[SELECTED EXCERPT start]

Bitmap: 0 0 1 1 0 1 0 0 1 1 ...
        (Blocks 2, 3, 5, 8, 9 are free)

Pros: Simple, efficient for finding contiguous blocks
Cons: Bitmap size grows with disk size

2. Linked List

Link all free blocks together.

Free List Head → Block 2 → Block 3 → Block 5 → Block 8 → NULL

Pros: No wasted space
Cons: Slow for finding contiguous blocks

3. Grouping

First free block contains addresses of n free blocks.

Block 2: [3, 5, 8, 9, 15, 20, ...]
         └── Last one points to next group

4. Counting

Keep (starting block, count) pairs for contiguous free regions.

(2, 3)  → Blocks 2, 3, 4 are free
(8, 5)  → Blocks 8, 9, 10, 11, 12 are free

File System Implementation

Boot Block

First block(s) of partition
Contains code to bootstrap OS
Also called boot sector or MBR

Superblock

Contains critical file system metadata:
- Total blocks
- Free blocks
- Block size
- Inode count
- Mount status

Inode Area

Array of inodes
Each inode represents one file

Data Blocks

Actual file content
Directory content

Directory Implementation

Linear List

List of (file name, pointer) entries
Simple to implement
Slow search O(n)

Hash Table

Hash function on file name
O(1) average lookup
Must handle collisions
Fixed size issues

B-Tree

Balanced tree structure
O(log n) operations
Used by modern file systems (NTFS, HFS+)

File System Types

File System	OS	Max File Size	Features
FAT32	Windows	4 GB	Simple, compatible
NTFS	Windows	16 EB	Journaling, permissions, encryption
ext4	Linux	16 TB	Journaling, extents
HFS+	macOS	8 EB	Journaling
APFS	macOS	8 EB	Copy-on-write, encryption
XFS	Linux	8 EB	High performance, large files
ZFS	Solaris/BSD	16 EB	Copy-on-write, snapshots, RAID

Journaling File Systems

A journal (log) records changes before they're applied to main file system.

Types of Journaling

Type	What's Logged	Performance	Recovery
Write-ahead	Metadata + Data	Slow	Complete
Metadata only	Metadata only	Fast	Metadata only
Ordered	Metadata (after data)	Medium	Good

Journal Recovery

On crash, check journal
Replay uncommitted transactions
Rollback incomplete transactions
File system consistent

Important Interview Questions

Q1: What is an inode?

A: An inode (index node) is a data structure that stores metadata about a file (owner, permissions, timestamps, block pointers) but not the file name or data. Each file has exactly one inode.

Q2: Difference between hard link and soft link?

Hard link: Another directory entry pointing to same inode. File persists until all links removed.
Soft link (symbolic): Points to file name (path). Becomes dangling if target deleted.

Q3: What is fragmentation in file systems?

[SELECTED EXCERPT end]
[DATA PROVIDED start]

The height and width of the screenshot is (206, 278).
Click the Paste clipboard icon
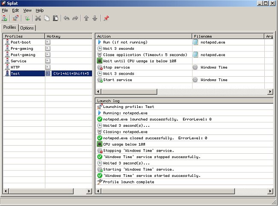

[DATA PROVIDED end]

WHAT YOU NEED TO DO
In the file system notes, turn the paragraph that begins "A: An inode (index node)" into a short list that keeps its main facts.

WRITTEN SOLUTION
- An inode (index node) is a data structure that stores a file's metadata.
- That metadata includes owner, permissions, timestamps and block pointers.
- It does not store the file name or the file's data.
- Each file has exactly one inode.